With Georgia on My Mind playing in our own minds, we set foot on terra firma in the state of Georgia. We actually crossed state lines in Mudcat, not in Muddy Waters. While in Fernandina at the northeastern tip of Florida, we lowered the dinghy and cruised about five miles north, across the St. Marys River (which divides the two states) to Cumberland Island, Georgia. Cumberland Island, stretching more than 15 miles, is only accessible by boat and is Georgia’s southernmost barrier island. First purchased by a former Revolutionary War officer, the Carnegie family later bought it and then eventually donated the island to the National Park Foundation in the early 1970s.

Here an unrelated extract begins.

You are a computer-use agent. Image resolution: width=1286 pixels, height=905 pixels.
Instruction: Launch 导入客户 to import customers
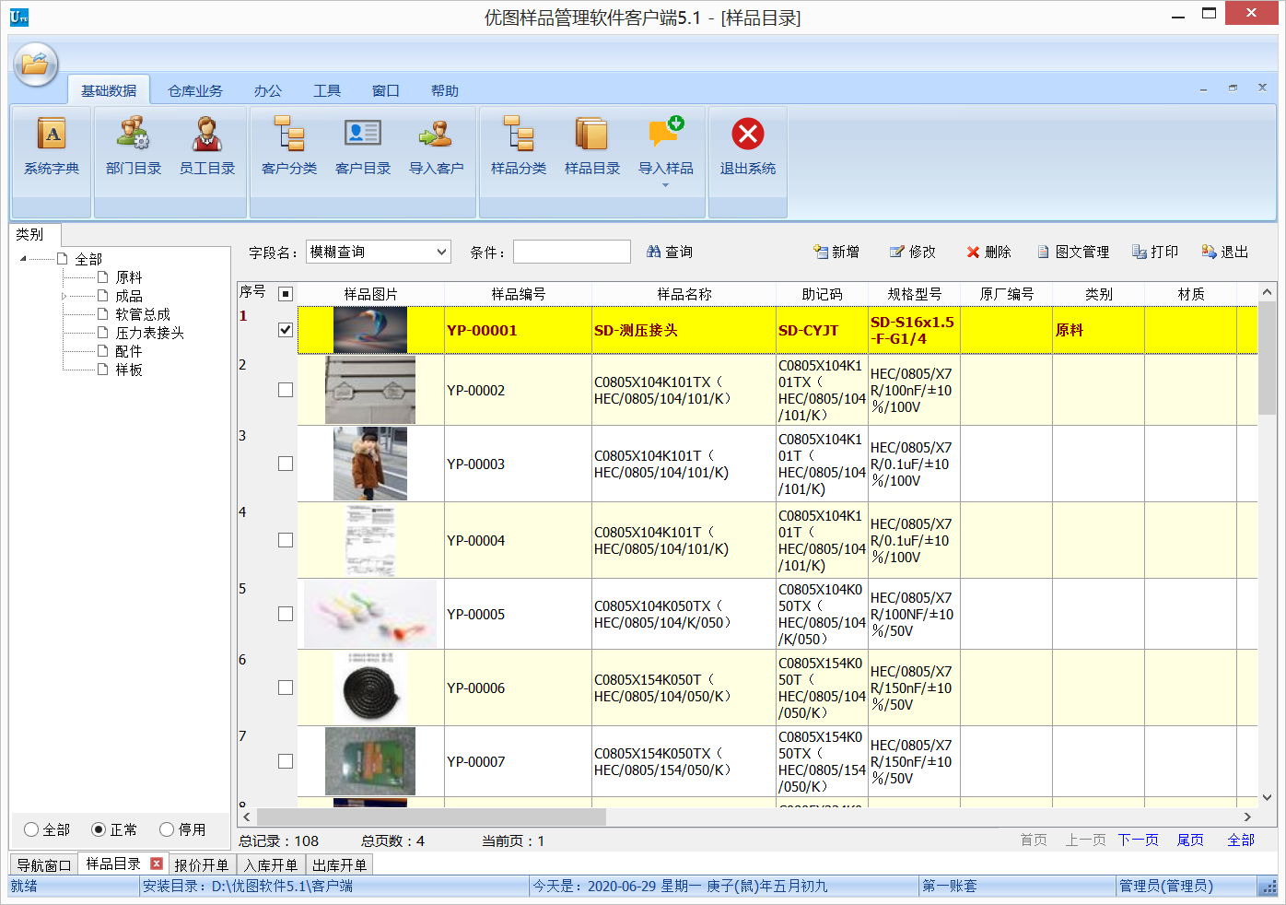(435, 147)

Though there’s an abundance of wildlife on the island, the kids were most anxious to see the wild horses (feral actually since they’re descendants of domesticated horses). They weren’t disappointed, and we spotted more than a dozen horses roaming the beaches, including one mama with her foal on the beach. We also learned of a healthy debate about whether the horses should be tended, treated, and managed by the park wardens. They’re not today, though Jennifer noted they could probably use some assistance since this island with the constant salt spray isn’t necessarily a natural or healthy environment for horses. In any case, look out for some terrific photos Keenan took of the horses.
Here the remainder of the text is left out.